今年6月、東京都練馬区の自宅で44歳の長男を刺殺したとして殺人罪に問われた元農林水産事務次官・熊沢英昭被告(76)の裁判員裁判で、東京地裁(中山大行裁判長)は16日、懲役6年(求刑懲役8年)の判決を言い渡した。地裁は長男の発達障害など「斟酌(しんしゃく)すべきところはある」としながらも「周囲に相談をせず、犯行に及んだのは短絡的な面もある」などの理由から、弁護側が求める執行猶予を認めなかった。閉廷後には検察官が熊沢被告に「体に気をつけて」と声をかける異例の一幕もあった。
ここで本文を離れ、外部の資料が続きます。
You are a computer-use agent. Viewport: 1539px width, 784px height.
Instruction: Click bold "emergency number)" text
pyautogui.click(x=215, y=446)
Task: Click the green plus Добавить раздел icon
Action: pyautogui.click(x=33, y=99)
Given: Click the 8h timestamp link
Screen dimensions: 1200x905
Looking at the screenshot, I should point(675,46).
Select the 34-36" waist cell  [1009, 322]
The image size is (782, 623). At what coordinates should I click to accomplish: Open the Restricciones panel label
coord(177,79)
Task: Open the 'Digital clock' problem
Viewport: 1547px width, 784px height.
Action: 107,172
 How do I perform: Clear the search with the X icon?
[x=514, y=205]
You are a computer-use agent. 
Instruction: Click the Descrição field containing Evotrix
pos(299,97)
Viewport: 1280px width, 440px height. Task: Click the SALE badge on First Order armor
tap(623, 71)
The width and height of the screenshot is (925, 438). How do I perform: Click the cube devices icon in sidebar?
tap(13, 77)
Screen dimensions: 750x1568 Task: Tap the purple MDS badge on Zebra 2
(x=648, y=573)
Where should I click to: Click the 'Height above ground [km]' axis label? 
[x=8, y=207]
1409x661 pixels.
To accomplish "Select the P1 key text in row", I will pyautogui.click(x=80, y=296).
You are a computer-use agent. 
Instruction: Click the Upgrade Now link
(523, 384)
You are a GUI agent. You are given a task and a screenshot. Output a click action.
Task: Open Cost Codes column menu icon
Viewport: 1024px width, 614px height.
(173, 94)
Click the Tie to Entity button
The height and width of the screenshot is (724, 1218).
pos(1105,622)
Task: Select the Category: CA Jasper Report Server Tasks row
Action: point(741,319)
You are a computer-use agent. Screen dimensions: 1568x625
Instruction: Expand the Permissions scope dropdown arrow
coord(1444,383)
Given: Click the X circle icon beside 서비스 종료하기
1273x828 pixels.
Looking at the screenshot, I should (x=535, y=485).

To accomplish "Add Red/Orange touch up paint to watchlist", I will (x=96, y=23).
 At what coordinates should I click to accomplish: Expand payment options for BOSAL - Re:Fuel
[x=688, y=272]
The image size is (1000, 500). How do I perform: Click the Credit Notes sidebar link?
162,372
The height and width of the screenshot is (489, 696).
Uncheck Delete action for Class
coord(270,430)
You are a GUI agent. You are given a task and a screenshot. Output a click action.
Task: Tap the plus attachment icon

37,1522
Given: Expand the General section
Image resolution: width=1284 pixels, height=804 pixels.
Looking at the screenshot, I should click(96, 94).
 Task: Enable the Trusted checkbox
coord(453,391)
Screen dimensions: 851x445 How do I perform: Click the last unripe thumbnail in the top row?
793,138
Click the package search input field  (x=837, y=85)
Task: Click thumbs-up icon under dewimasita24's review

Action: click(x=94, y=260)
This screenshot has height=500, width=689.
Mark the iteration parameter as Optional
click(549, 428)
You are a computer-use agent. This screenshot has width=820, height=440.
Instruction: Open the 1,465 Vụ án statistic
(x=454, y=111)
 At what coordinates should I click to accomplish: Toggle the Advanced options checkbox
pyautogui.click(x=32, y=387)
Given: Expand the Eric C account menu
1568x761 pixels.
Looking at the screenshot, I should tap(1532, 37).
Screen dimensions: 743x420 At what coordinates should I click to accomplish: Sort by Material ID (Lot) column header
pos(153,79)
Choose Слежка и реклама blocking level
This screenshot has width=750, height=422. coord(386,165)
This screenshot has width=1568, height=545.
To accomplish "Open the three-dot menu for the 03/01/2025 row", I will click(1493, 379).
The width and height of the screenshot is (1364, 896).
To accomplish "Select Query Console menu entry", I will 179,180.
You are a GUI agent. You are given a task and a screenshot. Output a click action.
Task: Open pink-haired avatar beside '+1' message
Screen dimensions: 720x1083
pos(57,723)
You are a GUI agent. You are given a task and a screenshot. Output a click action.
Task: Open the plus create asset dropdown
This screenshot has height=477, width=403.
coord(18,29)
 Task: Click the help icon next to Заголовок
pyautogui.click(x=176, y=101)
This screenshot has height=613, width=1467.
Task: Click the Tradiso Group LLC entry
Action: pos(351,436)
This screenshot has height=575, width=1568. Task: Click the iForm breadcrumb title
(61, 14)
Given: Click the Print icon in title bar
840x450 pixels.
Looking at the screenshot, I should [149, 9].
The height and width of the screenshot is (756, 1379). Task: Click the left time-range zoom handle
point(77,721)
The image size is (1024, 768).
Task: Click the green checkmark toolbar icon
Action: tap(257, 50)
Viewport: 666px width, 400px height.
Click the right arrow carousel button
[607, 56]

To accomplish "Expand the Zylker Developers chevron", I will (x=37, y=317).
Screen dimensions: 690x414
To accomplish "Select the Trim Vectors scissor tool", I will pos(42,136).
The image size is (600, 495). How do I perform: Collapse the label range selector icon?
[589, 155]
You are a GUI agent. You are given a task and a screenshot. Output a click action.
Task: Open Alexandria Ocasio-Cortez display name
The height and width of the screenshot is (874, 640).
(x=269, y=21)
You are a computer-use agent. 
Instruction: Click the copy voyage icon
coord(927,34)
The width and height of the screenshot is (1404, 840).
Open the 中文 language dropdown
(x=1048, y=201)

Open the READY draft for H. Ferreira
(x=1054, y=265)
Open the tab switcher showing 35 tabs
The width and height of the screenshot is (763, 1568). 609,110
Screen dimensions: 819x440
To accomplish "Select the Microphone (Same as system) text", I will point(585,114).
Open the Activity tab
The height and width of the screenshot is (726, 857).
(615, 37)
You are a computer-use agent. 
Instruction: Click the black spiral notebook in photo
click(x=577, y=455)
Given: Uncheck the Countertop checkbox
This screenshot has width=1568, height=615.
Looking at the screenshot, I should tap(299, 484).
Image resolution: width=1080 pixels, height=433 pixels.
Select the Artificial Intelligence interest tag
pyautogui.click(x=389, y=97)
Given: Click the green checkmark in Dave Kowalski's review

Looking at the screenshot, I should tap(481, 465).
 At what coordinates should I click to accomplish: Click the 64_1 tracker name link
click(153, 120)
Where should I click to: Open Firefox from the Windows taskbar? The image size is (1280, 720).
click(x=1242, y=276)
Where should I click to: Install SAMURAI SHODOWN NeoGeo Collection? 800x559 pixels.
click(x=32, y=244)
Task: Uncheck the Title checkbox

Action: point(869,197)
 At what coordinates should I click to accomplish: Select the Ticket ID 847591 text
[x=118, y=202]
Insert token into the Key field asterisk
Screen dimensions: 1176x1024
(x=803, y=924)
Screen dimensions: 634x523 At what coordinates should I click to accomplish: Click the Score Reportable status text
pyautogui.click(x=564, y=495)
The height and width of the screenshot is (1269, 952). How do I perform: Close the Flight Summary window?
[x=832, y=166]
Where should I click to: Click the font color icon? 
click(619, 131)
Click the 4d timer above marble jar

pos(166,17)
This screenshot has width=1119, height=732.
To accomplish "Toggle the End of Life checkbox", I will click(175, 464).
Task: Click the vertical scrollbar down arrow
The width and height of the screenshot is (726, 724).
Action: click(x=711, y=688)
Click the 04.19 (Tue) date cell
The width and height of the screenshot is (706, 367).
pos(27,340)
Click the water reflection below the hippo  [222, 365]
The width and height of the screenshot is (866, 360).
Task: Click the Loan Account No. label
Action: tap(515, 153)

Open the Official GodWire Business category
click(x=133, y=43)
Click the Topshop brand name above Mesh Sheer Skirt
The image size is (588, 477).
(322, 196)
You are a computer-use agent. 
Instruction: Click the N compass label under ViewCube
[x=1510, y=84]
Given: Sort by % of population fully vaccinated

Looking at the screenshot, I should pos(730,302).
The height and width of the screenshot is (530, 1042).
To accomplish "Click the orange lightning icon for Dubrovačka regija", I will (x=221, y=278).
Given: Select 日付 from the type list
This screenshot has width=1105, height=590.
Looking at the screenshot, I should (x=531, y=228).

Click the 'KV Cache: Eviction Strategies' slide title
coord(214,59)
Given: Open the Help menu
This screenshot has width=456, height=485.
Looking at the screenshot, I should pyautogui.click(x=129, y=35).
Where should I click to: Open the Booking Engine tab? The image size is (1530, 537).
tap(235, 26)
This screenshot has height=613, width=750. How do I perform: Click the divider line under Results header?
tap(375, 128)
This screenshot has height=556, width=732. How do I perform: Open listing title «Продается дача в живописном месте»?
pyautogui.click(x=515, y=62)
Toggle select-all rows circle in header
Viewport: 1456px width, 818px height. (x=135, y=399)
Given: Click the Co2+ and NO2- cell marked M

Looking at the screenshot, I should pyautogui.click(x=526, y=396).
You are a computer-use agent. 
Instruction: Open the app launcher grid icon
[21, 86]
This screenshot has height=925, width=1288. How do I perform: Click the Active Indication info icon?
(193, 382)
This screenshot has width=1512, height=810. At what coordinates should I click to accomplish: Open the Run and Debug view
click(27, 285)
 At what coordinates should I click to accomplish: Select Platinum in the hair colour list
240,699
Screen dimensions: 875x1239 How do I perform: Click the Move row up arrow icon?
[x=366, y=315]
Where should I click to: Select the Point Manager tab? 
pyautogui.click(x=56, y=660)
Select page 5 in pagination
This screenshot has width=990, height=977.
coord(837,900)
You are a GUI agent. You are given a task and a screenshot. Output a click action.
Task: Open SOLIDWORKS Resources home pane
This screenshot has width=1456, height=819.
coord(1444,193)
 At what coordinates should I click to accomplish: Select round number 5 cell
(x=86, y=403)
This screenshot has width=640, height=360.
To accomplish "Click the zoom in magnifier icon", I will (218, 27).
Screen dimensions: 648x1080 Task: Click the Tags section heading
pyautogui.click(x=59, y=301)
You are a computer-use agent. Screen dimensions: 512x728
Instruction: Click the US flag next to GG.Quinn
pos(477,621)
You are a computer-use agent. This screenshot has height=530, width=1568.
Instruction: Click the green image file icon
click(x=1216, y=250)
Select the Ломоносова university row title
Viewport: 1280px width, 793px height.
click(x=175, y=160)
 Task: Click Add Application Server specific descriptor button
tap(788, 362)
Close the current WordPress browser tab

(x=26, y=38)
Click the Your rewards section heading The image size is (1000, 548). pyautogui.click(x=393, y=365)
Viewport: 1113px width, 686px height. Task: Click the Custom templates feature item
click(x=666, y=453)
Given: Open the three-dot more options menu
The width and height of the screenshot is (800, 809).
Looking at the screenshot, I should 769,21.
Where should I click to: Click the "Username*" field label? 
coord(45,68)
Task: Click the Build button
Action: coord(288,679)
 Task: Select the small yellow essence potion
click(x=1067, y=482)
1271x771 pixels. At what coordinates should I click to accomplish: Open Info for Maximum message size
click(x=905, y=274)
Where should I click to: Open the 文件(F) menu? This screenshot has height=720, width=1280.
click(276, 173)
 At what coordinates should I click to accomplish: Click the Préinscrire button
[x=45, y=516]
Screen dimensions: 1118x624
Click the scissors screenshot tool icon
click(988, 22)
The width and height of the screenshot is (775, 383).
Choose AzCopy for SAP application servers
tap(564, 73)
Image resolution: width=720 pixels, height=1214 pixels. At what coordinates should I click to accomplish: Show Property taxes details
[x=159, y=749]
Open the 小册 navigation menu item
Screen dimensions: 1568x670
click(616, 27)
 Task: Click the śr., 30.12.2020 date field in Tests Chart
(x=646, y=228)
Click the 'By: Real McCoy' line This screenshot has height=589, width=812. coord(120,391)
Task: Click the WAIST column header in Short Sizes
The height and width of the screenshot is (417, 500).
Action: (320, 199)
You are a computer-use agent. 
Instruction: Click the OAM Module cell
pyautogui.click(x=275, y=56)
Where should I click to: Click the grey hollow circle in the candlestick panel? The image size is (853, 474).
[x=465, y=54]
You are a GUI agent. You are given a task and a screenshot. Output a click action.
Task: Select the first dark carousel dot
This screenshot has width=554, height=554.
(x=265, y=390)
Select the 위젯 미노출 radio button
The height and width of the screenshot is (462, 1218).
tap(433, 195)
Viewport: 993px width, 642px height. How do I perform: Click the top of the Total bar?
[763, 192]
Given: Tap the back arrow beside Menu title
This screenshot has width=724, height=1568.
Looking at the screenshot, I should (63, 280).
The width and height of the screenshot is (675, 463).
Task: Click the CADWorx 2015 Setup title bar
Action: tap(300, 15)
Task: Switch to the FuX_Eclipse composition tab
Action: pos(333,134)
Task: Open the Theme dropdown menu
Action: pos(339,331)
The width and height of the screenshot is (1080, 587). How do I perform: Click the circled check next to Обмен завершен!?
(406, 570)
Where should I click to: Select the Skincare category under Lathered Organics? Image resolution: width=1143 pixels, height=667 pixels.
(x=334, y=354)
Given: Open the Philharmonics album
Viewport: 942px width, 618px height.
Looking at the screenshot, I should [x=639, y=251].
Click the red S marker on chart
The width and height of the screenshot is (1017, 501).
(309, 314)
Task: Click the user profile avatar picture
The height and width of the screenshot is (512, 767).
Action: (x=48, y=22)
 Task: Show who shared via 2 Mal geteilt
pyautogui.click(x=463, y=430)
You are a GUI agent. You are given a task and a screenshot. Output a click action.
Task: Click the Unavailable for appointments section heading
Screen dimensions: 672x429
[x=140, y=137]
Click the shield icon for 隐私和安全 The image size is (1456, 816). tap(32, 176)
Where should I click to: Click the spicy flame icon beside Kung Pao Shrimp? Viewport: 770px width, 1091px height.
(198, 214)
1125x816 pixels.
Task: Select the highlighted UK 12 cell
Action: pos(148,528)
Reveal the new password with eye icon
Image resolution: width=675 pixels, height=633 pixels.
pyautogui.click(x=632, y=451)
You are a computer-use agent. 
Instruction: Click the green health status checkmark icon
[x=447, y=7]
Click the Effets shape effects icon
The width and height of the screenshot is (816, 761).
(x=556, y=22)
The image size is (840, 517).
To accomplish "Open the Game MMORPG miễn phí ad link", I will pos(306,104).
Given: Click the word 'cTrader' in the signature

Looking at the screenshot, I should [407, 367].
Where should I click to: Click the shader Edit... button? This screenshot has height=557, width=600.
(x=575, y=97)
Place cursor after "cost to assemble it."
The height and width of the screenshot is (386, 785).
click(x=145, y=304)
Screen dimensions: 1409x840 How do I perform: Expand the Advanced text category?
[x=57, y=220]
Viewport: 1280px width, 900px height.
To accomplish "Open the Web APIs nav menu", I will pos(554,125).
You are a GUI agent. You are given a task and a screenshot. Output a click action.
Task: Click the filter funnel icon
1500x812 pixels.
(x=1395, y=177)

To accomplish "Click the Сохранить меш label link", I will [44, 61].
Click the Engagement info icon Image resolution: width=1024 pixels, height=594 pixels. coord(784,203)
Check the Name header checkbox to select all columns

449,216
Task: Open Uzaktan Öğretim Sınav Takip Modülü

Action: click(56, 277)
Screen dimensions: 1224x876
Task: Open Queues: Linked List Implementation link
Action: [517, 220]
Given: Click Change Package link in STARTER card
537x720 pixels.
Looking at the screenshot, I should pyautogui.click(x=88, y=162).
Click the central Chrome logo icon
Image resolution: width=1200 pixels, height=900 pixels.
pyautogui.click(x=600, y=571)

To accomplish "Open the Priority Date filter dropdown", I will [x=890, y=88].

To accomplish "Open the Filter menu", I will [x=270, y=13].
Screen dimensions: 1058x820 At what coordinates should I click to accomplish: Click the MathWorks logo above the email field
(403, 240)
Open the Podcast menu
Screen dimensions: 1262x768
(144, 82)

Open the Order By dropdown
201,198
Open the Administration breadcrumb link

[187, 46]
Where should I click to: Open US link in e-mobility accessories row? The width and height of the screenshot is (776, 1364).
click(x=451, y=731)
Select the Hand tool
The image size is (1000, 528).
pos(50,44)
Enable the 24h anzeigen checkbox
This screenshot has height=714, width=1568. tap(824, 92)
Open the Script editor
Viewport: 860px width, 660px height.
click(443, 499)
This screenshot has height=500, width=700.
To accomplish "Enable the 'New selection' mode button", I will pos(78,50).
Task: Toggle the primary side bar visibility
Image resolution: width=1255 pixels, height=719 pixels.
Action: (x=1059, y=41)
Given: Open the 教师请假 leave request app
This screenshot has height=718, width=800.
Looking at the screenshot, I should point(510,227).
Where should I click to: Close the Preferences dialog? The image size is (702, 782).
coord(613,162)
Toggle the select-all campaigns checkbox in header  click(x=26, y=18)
今回の判決内容について、元東京地検特捜部副部長の若狭勝弁護士は「事実の争いがなく、市民感覚が生かされる裁判だったが、妥当な判決内容だった」と話した。一般的に被害者が1人の殺人罪の事件は「懲役15年を出発点として、犯行の内容や情状などで長短が決まる」という。親族が被害者となると「10~12年くらいが普通」だが、今回は求刑で懲役8年。判決では6年と短くなった。
「家庭内の状況などをかんがみて、検察が求刑する時点で、かなり情状が酌量されていた」。地裁の判断は、弁護側が求める執行猶予を付けるまでには至らなかったが「『犯行時の行動に関する供述の信用性が乏しい』『暴力を相談していなかった』などがその理由になったのでは」という。
今後、刑が確定すれば熊沢被告は服役することになる。若狭氏は「私見ですが、執行猶予となれば、現場となった自宅に戻ることになる。それよりも刑務所の中で本人が事件を反省し、見つめ直す時間ができる方がよかったのでは」とした。